_Given instruction_
Reproduce the Zacks Bull and Bear of the Day release below word for word, in full.

For Immediate Release
Chicago, IL – September 13, 2019 – Zacks Equity Research Royal Gold, Inc. RGLD as the Bull of the Day, Kirkland's, Inc. KIRK as the Bear of the Day. In addition, Zacks Equity Research provides analysis on GameStop GME, Microsoft MSFT and Sony SNE.
Here is a synopsis of all five stocks:
Bull of the Day:
Royal Gold, Inc. is a way to capitalize on the rising gold and silver prices without actually owning mining stocks. This Zacks Rank #1 (Strong Buy) is expected to see big double-digit earnings growth in Fiscal 2020.
Royal Gold is not a miner. It is a precious metals stream and royalty company which owns interests, as of Mar 31, 2019, on 191 properties on five continents. That includes interests on 43 producing mines and 17 development stage projects.
What's a metals stream?
From Royal Gold:
Precious metal streams are purchase agreements with mine operators that provide, in exchange for a lump sum advance payment, the right to purchase all or a portion of one or more metals produced from a mine, at a price determined for the life of the transaction by the purchase agreement.
What's a royalty?

_Data shown_
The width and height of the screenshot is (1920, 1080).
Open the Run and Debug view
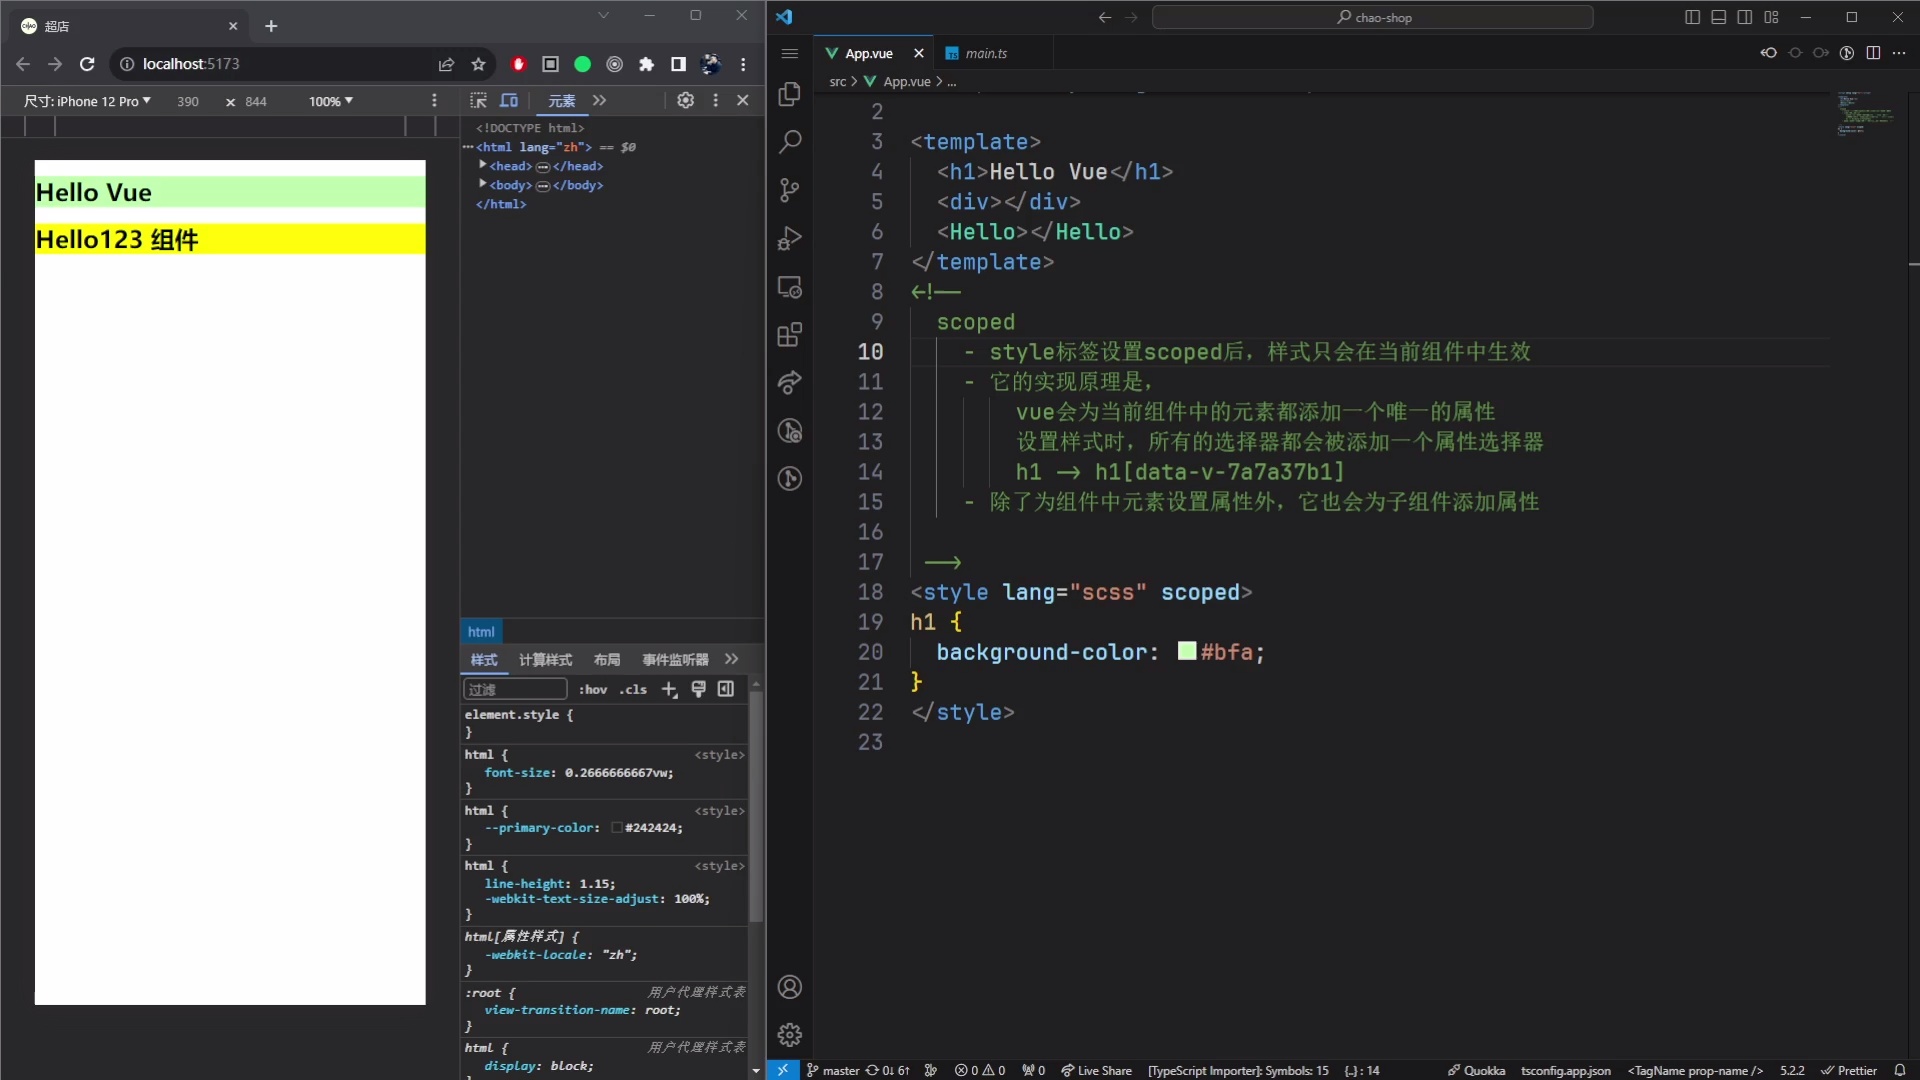(790, 238)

_The solution_
For Immediate Release
Chicago, IL – September 13, 2019 – Zacks Equity Research Royal Gold, Inc. RGLD as the Bull of the Day, Kirkland's, Inc. KIRK as the Bear of the Day. In addition, Zacks Equity Research provides analysis on GameStop GME, Microsoft MSFT and Sony SNE.
Here is a synopsis of all five stocks:
Bull of the Day:
Royal Gold, Inc. is a way to capitalize on the rising gold and silver prices without actually owning mining stocks. This Zacks Rank #1 (Strong Buy) is expected to see big double-digit earnings growth in Fiscal 2020.
Royal Gold is not a miner. It is a precious metals stream and royalty company which owns interests, as of Mar 31, 2019, on 191 properties on five continents. That includes interests on 43 producing mines and 17 development stage projects.
What's a metals stream?
From Royal Gold:
Precious metal streams are purchase agreements with mine operators that provide, in exchange for a lump sum advance payment, the right to purchase all or a portion of one or more metals produced from a mine, at a price determined for the life of the transaction by the purchase agreement.
What's a royalty?